One of the datasets contains informations for more than 34.000 host properties, like: price, location, host neighborhood, host response rate, review scores rate, accommodates and many others. The second dataset contains more that 330.000 guests reviews going from January 2010 until January 2020.
Part I: How do prices change based on location (geographical pricing) ?
When I looked trough the data, this question was the first that came into my mind. Just like any other city, Rio de Janeiro has some neighborhood like Leblon, Ipanema, Copacabana, that are more tourist than others, therefore, more expensive. Thus, location and price must have a correlation. Let’s try check it through data!
From the dataset listings.csv, the column price has values going from $29 up to $42.000. As expected, these values were extremely scattered as it can observed on the image below.
We can observe that most of the prices are below $1000, more precisely, 75% are below $600.
In order to better analyze data, a technique called binning was used. This method reduces the effect of minor observations errors. I ended up with 9 different intervals for this column.
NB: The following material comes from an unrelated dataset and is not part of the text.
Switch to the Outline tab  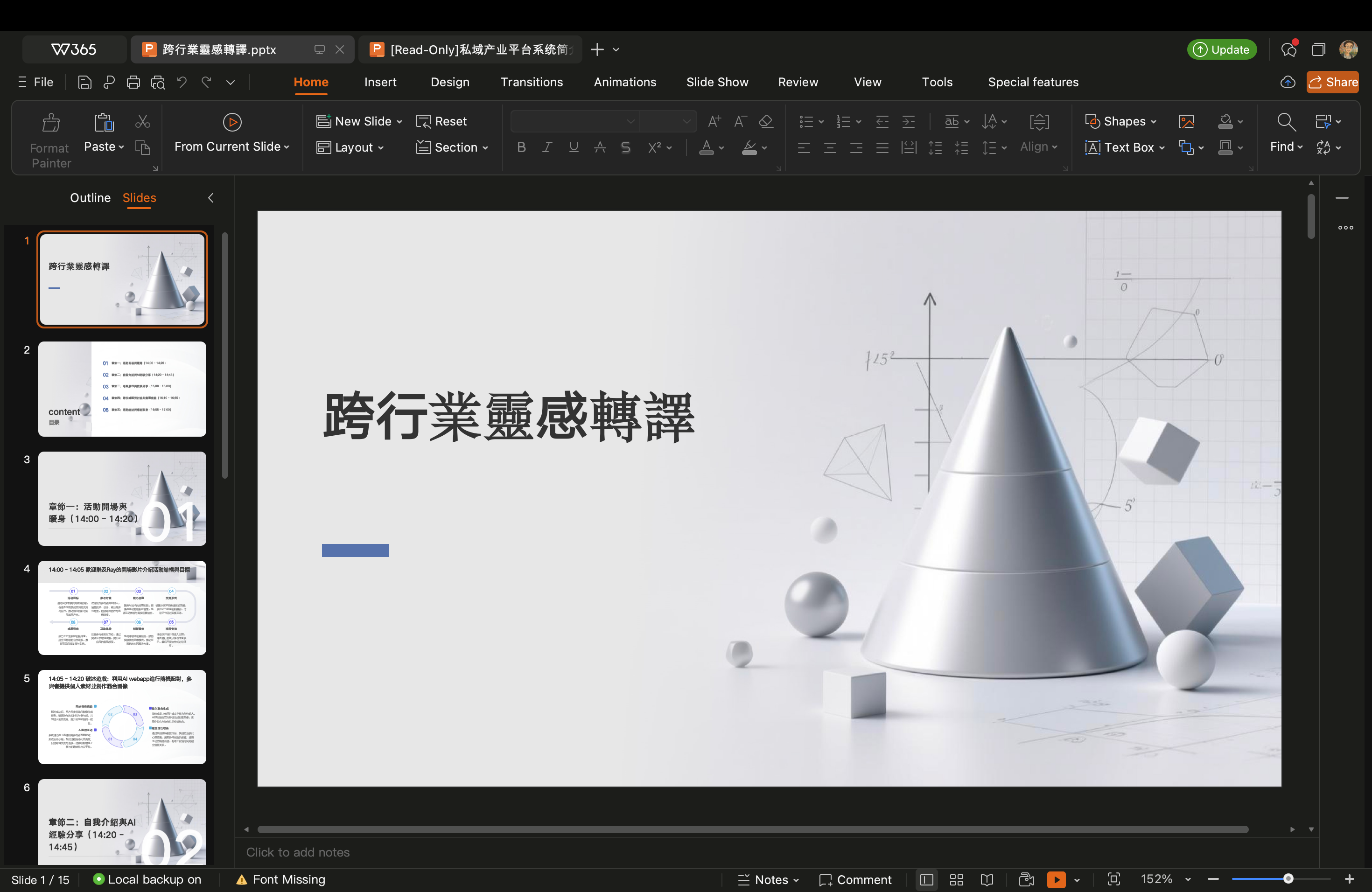[x=90, y=198]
From Wikipedia, Data binning: “The original data values which fall into a given small interval, a bin, are replaced by a value representative of that interval, often the central value”
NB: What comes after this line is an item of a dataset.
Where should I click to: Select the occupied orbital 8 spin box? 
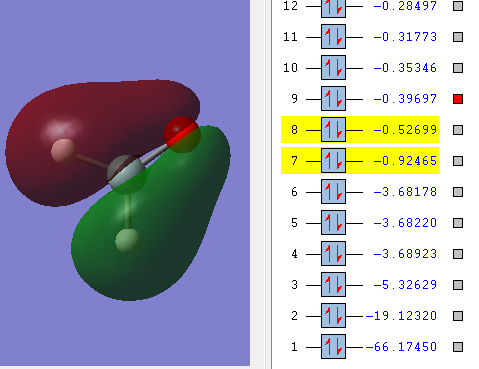pyautogui.click(x=333, y=130)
Once the column price was preprocessed, it was time to retrieve the location of each host. Since the column host_neighborhood had more than 160 different values not well distributed, making it very hard to analyze it, the best solution was a visual approach. Selecting columns latitude, longitude and price it was possible to come up with the following graph:
It’s possible to observe that the houses price tends to be higher when closer to beaches. For those people that are more familiar with Rio de Janeiro geography: we can also observe that the price is also higher, in average, for the most famous neighborhoods: Leblon, Ipanema, Barra da Tijuca, Lagoa and Barra da Tijuca; which are also the most tourist areas.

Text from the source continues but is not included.